ギャンブル先進国のアメリカ、2年かけて調査

 柴田教授は、1996年、米国連邦議会が国内における賭博の影響を調査するため、研究委員会を設置したことを紹介。250万ドルを費やし、2年間かけて行った調査報告によれば、カジノが社会に影響を与えるのは、開設から3年以後であるという。また、市場がある一定の成長をみせた後は伸び悩み、ギャンブル依存症や犯罪は増加し、「失業者保険や精神治療などの社会的サービス費用を含めたコストは、カジノによる利益の4〜6倍以上に上る」という事例がギャンブル先進国のアメリカから報告されているのだ。

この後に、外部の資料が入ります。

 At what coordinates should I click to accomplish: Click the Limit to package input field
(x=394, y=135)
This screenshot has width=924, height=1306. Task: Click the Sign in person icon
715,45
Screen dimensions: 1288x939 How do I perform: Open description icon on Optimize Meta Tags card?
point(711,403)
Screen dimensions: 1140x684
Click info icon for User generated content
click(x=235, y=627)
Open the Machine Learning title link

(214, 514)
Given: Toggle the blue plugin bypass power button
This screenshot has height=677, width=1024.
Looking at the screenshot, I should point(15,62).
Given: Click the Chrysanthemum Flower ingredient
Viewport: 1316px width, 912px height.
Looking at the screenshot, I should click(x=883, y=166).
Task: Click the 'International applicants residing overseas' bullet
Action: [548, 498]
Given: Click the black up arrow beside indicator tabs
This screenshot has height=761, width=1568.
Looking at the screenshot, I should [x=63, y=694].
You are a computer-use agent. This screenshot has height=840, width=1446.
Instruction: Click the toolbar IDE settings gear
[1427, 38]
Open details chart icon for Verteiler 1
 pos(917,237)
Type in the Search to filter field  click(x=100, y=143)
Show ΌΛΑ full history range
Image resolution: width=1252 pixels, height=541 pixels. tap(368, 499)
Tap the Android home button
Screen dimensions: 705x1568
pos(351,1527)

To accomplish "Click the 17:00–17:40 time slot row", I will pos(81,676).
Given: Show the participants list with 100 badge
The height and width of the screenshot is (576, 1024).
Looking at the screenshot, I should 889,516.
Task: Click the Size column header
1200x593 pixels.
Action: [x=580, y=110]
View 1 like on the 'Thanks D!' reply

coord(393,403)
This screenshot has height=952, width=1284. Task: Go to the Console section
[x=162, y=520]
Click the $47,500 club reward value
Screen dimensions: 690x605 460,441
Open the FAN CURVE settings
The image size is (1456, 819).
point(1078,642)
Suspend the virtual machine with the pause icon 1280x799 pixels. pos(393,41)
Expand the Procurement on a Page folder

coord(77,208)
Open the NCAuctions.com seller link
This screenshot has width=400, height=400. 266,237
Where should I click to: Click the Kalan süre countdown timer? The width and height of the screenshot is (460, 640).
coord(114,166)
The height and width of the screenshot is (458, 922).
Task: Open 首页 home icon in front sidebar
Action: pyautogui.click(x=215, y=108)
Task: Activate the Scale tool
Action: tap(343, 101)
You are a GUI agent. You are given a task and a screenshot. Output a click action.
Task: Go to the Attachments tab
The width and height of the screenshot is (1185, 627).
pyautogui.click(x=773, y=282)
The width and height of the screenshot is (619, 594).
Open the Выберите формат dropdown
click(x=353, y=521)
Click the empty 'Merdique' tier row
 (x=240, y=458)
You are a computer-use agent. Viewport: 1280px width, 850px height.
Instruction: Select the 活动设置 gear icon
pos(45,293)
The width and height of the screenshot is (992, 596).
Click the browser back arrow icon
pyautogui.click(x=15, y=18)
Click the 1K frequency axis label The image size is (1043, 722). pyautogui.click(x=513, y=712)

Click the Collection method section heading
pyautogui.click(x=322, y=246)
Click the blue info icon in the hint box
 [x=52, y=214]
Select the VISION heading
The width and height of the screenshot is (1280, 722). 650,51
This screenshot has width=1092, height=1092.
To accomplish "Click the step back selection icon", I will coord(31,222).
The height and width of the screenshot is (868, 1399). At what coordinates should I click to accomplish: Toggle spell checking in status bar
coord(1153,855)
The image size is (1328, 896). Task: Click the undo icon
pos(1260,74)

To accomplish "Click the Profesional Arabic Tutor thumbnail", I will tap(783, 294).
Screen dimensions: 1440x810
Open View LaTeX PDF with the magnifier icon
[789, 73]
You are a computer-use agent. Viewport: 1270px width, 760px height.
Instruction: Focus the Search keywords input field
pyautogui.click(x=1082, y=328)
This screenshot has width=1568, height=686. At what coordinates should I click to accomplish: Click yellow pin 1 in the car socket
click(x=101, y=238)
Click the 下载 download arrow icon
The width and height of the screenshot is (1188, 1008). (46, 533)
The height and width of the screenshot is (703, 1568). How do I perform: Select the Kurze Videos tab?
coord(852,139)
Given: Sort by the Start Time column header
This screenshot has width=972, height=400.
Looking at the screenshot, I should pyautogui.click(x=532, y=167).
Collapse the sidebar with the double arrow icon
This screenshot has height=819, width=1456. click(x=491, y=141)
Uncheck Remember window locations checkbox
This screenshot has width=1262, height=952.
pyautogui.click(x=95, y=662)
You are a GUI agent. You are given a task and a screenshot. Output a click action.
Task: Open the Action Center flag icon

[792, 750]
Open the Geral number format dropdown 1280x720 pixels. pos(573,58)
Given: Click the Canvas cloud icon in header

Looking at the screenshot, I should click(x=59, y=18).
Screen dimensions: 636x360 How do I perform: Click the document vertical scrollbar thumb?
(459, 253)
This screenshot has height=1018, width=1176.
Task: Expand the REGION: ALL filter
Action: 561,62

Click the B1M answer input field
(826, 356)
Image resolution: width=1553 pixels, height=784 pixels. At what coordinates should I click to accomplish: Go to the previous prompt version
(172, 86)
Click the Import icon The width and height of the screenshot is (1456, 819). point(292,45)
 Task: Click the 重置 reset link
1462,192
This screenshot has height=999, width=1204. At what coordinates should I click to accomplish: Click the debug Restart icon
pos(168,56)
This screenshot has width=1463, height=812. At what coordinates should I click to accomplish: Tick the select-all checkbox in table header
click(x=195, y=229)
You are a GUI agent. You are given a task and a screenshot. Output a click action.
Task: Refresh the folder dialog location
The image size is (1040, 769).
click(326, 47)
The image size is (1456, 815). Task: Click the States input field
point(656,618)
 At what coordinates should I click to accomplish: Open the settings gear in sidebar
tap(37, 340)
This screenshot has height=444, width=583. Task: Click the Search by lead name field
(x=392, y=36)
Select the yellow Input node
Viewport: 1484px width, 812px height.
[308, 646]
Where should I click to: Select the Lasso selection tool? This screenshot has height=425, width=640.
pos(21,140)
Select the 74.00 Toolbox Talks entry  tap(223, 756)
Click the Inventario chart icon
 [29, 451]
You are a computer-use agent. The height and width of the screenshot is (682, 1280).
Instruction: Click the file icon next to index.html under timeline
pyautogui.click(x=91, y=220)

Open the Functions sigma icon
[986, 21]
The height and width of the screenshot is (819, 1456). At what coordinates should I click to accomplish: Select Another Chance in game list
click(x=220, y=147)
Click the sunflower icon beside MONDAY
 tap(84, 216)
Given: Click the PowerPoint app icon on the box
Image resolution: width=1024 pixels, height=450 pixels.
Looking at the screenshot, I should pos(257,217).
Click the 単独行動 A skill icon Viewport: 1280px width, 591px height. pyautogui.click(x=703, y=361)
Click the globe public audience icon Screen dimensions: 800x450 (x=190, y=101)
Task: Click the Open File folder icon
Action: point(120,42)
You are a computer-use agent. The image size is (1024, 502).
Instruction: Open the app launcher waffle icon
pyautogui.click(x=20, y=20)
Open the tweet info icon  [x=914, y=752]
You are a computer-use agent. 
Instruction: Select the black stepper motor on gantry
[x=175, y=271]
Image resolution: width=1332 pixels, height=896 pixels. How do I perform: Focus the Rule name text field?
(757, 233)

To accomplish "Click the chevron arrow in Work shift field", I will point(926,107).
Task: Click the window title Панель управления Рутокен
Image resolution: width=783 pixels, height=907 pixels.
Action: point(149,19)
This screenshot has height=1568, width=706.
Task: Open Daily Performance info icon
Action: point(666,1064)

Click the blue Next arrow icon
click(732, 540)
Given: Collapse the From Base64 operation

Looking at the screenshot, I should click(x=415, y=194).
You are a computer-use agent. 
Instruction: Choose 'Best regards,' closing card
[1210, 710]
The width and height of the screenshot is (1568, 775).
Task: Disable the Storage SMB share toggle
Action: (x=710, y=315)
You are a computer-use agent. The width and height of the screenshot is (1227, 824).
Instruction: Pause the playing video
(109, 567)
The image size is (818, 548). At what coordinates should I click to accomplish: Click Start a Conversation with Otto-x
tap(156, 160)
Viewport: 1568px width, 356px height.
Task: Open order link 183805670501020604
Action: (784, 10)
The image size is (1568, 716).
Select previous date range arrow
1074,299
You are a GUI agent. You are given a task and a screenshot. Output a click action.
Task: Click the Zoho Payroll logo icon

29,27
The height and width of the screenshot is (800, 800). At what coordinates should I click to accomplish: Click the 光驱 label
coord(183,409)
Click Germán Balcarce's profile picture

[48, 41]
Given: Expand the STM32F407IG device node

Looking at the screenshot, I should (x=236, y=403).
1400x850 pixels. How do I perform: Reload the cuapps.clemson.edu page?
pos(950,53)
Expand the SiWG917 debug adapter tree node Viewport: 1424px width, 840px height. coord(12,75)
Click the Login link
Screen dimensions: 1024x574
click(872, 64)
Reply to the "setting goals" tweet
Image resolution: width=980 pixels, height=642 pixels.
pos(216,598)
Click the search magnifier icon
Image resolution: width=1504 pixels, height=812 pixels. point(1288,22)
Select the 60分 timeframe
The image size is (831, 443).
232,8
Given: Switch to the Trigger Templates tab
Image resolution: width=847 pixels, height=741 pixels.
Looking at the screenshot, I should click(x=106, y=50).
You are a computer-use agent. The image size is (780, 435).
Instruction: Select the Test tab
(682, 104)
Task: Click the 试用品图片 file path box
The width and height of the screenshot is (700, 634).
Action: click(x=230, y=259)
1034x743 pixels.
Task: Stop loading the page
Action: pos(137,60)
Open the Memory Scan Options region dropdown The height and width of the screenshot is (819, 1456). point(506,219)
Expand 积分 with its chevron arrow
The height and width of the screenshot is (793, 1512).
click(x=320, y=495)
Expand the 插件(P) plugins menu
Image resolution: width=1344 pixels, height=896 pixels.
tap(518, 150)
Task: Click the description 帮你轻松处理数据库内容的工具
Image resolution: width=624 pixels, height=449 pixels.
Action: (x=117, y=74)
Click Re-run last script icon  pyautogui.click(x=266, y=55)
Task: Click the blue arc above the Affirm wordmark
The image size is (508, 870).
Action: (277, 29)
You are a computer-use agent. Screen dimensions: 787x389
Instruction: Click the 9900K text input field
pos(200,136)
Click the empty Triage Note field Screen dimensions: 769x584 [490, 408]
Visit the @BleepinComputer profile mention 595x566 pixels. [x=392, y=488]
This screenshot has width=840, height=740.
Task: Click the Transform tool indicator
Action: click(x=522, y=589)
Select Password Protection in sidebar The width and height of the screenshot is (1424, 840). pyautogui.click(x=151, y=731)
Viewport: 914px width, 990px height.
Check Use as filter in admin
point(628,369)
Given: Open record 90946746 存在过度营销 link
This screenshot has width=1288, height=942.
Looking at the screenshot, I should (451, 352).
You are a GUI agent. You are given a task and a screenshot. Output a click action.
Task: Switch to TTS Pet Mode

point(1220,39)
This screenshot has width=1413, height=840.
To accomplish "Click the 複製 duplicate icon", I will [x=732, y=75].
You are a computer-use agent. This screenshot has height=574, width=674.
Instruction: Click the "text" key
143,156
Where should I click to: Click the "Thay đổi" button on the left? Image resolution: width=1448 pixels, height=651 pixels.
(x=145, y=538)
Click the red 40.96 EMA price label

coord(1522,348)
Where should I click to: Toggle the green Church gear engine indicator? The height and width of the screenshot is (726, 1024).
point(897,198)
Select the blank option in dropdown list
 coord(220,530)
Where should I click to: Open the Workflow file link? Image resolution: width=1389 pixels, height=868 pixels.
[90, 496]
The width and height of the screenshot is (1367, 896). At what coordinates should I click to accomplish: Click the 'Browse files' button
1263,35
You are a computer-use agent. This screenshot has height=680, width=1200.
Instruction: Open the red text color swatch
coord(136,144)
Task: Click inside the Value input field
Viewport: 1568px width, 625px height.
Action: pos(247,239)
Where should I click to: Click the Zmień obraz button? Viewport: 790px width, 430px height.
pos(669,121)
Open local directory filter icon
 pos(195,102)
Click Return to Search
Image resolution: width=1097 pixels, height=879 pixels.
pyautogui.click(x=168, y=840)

 「少なくとも政府は、米国のこうした研究結果を踏まえるべきだ」と、柴田教授は訴えた。

韓国の事例

 学習会では、カジノをめぐる諸外国の事例が紹介された資料が参加者に配布されたが、その中に朝日新聞が2011年に報じた記事がある。カジノを含んだ統合型リゾート施設を導入しているお隣り韓国では、2009年にギャンブル産業の売上高が16.5兆ウォンになった。しかし、ギャンブルによる家庭崩壊や労働意識の低下により、60兆ウォンの損失が生まれたという試算を発表。国をあげて、依存症治療の施設を開設した。

沖縄のカジノ誘致

 「カジノの問題は、沖縄では今に始まった問題ではありません」

(…会員ページにつづく)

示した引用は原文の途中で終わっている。